And it’s a first for the Bar. Blackstone Chambers silk James Eadie QC has been appointed First Treasury Counsel. As ‘Treasury Devil’, Eadie will be leading for the government in all major litigation (see story).
The quirk is that he’s the first ever silk to be appointed to the position usually given to junior barristers.
Eadie will take over from Philip Sales QC, at 11 King’s Bench Walk. Sales took silk while in the role. Former Treasury Devils include Lord Woolf and Lord Justice Richards, so the pedigree is impeccable.
The appointment marks a departure from the traditional hush-hush approach to finding the Treasury Devil. Eadie interviewed for the job, which was advertised, and the hiring process was treated the same as for any civil servant. It’s very different from the old days when a shadowy cabal, led by the Attorney General, would choose someone secretly.

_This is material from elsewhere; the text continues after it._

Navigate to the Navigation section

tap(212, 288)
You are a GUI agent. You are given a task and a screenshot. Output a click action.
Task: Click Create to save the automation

But Eadie was not completely unknown to the government’s lawyers. He had been on the government’s ‘A’ barrister panel and was counsel to the inquiry headed by Lord Woolf into BAE Systems in the wake of the Saudi arms investigation by the Serious Fraud Office. In 2004 he was appointed lead counsel to the inquiry into the Soham murder investigation.
Eadie will be expected to hold the position for at least five years, and will not be able to act for any clients opposing the Government in any litigation once he leaves the job.
This doesn’t seem to worry him. “There’s always going to be tonnes of litigation for the government so there’s no problem in that respect,” he comments.
His first test will be to go up in front of nine law lords in April to fight the government’s corner in a case that could change the way that central and local government works together.
We at The Lawyer have a bit of sympathy for the Devil.